The accumulator is a device for storing electrical energy in the form of chemical energy. Its action depends upon the effect of currents of electricity on lead plates in a bath of sulphuric acid. The passage of the current through the battery produces chemical changes which enable the battery to give out current when required. As the battery may remain 'charged' for several days, and may be discharged slowly or quickly, it provides a means of 'storing' electrical energy. In practice, and under favourable conditions, the efficiency of the storage battery is about 80 per cent. That is to say, there is a loss of about 20 per cent. in the process of conversion and re-conversion.

Fig. 8. A modern electric automobile.—The electric battery is placed under the front half of the car, and the motors drive the back axle through chains. (British Electric Automobile Co., Ltd.)

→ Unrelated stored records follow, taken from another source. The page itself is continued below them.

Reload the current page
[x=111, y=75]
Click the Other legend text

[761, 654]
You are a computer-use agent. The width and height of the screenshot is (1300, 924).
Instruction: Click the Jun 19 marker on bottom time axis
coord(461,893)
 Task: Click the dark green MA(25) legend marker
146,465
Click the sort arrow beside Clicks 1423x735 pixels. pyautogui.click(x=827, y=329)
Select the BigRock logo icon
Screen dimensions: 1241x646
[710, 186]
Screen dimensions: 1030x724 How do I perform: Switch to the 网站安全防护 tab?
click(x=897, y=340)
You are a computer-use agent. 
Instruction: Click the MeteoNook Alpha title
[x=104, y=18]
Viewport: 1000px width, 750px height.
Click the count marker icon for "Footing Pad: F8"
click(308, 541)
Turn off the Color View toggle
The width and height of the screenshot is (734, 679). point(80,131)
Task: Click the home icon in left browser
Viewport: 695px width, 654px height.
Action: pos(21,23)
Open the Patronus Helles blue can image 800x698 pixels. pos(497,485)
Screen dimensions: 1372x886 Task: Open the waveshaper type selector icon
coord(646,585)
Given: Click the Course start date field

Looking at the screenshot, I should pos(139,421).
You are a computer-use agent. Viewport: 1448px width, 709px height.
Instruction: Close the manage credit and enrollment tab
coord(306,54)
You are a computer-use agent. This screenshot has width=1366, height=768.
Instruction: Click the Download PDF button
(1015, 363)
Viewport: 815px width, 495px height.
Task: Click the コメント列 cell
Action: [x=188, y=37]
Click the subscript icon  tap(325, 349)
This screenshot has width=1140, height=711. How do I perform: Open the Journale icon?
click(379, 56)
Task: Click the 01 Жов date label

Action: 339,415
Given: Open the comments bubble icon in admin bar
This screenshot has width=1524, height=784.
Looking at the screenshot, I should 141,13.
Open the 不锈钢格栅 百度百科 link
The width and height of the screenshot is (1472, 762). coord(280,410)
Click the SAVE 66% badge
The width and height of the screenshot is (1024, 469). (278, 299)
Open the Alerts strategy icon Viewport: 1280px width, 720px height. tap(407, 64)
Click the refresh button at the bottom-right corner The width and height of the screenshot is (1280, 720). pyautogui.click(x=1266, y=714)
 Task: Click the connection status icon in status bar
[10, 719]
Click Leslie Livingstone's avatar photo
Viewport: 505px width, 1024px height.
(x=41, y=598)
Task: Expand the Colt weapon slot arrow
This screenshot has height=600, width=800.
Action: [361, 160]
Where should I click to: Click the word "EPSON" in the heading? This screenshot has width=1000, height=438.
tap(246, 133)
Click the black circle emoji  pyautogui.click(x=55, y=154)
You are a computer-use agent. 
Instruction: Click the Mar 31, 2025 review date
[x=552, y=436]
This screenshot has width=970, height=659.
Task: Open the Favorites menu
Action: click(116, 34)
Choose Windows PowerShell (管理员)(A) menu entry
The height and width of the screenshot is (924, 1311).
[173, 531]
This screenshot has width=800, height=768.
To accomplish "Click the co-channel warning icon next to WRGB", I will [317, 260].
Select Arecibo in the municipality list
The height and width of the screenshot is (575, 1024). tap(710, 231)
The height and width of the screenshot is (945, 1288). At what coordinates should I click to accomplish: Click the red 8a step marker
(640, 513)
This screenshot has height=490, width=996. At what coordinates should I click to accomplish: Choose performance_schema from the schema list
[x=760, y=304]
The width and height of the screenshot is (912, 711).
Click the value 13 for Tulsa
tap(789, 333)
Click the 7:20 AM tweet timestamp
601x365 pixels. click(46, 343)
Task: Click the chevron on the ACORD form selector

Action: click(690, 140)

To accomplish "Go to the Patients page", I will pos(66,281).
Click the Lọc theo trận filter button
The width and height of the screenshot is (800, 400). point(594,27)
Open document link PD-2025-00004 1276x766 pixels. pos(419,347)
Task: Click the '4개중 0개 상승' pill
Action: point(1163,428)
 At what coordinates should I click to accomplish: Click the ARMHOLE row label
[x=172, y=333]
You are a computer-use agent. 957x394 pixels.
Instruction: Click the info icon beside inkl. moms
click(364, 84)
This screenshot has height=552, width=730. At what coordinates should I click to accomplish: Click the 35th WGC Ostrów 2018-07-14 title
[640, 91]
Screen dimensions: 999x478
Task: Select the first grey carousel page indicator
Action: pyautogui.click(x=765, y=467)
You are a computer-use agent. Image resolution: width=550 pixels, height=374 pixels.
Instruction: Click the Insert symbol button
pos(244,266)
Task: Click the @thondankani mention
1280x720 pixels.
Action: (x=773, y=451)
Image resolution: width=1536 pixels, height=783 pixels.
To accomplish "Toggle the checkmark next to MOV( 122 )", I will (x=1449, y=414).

Great hopes were once entertained of accumulator traction on tramways. The storage battery offered a means of escape from all the difficulty and expense of carrying electric mains overhead or underground. By fitting each car with a storage battery, it could be made an independent self-contained locomotive, capable of running a certain number of miles until the battery was approaching exhaustion. By providing centres where the batteries could be re-charged—or, to save time, replaced by batteries previously charged—a continuous service could be maintained on a tramway system.

The advantages of accumulator traction, apart from the saving in first cost, are the absence of obstruction and danger from overhead wires, and of the risk of a general stoppage of the service when the current at the generating station fails from any accidental cause. When accumulators are used, the conversion of a horse tramway to an electric tramway becomes a very simple matter. All that is required is to erect a generating station and provide each car with a storage battery and electrical equipment. This equipment, it may be mentioned, is substantially the same as with ordinary electric cars. The current flows from the accumulator through the controller and the motors back to the accumulator.